* **About this task**: Output every line from the beginning of the records through the line that contains "This screenshot has height=321, width=472.", exactly as it appears.

Stored items from a collection
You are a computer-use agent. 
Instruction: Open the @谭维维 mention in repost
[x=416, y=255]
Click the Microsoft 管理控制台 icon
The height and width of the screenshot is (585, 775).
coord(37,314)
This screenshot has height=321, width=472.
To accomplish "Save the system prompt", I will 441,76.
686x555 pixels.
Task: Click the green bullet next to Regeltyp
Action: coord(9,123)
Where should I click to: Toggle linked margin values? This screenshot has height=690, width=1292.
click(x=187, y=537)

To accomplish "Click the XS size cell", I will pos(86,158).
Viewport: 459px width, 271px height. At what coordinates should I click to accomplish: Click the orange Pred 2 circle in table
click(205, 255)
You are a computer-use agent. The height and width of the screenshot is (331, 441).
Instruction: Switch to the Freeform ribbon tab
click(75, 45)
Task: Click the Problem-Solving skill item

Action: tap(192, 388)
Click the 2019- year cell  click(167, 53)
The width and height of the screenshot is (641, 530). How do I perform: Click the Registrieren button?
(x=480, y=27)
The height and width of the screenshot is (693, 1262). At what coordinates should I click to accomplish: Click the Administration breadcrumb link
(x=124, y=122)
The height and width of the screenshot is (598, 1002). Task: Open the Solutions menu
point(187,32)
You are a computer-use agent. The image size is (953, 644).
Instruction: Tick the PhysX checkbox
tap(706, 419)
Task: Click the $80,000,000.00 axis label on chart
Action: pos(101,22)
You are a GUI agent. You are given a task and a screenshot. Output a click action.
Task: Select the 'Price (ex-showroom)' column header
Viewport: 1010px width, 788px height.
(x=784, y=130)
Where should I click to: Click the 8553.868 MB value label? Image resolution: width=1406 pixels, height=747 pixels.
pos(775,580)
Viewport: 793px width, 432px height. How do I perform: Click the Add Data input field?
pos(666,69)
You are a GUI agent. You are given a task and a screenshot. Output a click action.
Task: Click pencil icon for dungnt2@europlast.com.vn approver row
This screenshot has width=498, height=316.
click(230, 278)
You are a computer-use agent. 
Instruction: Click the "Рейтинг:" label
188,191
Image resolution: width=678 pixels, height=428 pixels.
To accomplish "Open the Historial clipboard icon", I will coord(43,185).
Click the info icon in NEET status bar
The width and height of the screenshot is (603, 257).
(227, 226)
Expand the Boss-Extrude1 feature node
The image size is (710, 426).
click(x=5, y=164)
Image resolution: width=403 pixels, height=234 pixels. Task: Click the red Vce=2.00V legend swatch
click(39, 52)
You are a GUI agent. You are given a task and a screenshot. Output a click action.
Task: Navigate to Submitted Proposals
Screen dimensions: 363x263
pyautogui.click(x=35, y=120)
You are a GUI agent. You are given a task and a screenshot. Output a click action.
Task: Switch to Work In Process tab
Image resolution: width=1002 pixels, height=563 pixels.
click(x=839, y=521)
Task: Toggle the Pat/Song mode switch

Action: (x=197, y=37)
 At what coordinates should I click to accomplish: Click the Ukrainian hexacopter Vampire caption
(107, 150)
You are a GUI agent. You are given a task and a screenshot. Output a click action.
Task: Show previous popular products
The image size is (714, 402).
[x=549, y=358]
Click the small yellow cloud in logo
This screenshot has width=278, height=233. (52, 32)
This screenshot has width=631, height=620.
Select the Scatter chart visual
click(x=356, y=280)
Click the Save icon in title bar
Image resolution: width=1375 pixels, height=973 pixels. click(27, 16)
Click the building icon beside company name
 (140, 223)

* **Finished exercise**:
You are a computer-use agent. 
Instruction: Open the @谭维维 mention in repost
[x=416, y=255]
Click the Microsoft 管理控制台 icon
The height and width of the screenshot is (585, 775).
coord(37,314)
This screenshot has height=321, width=472.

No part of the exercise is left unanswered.